• DIRECTIVE
Reproduce every line of the records from the one containing "Where should I click to: Select the LED1" down to the one containing "[x=680, y=49]", both included, and leave out the pictures.

• THE DATA
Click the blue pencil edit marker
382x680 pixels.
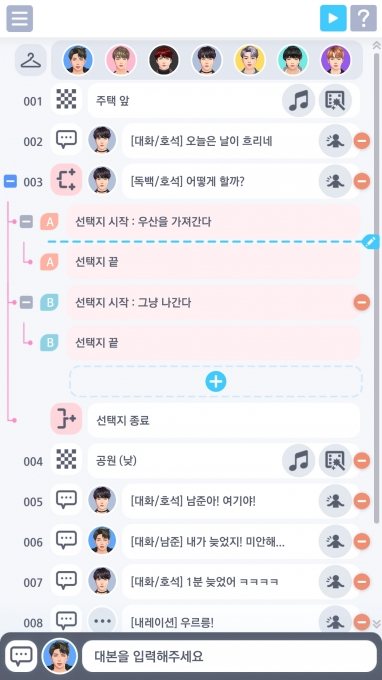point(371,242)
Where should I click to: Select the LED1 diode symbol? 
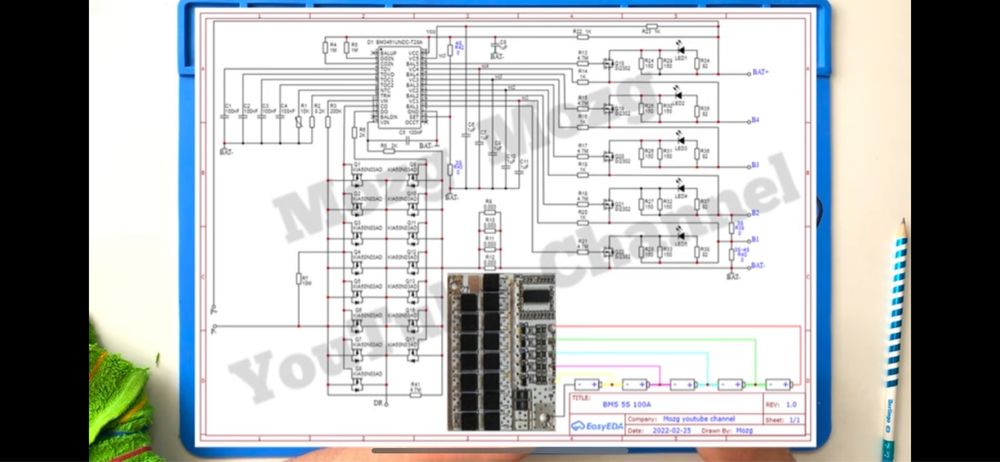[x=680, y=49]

---

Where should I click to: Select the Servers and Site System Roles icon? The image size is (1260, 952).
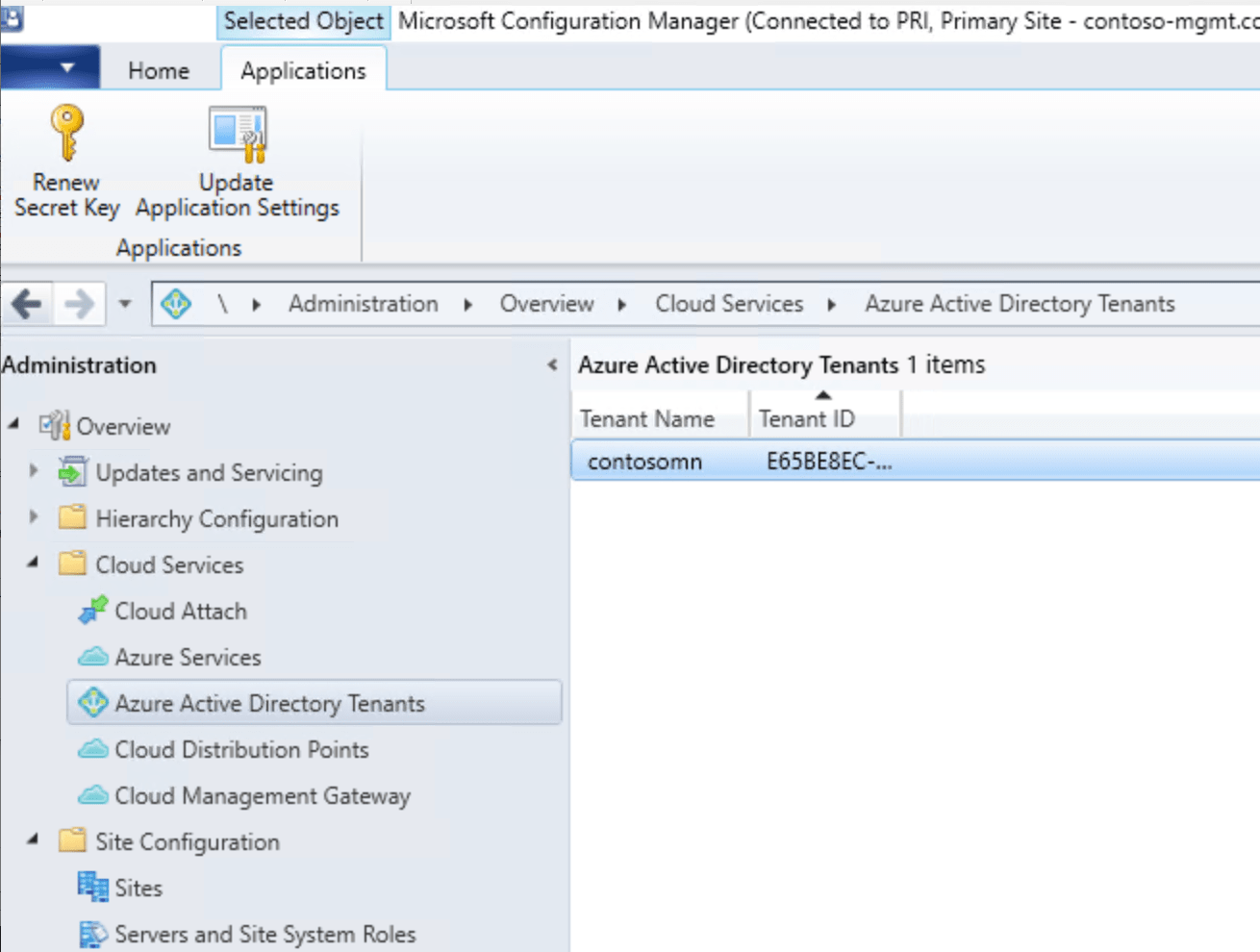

--

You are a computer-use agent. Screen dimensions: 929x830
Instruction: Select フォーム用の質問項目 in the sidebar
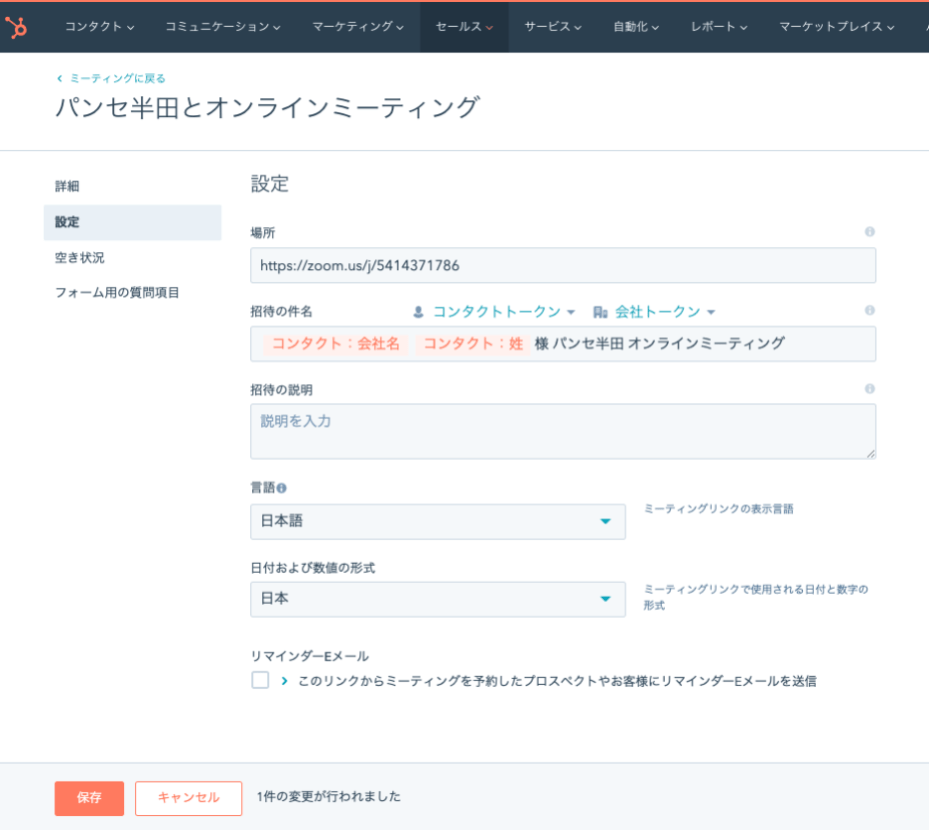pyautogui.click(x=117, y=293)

• REPLY TO THE TASK
Where should I click to: Select the LED1 diode symbol? 
[x=680, y=49]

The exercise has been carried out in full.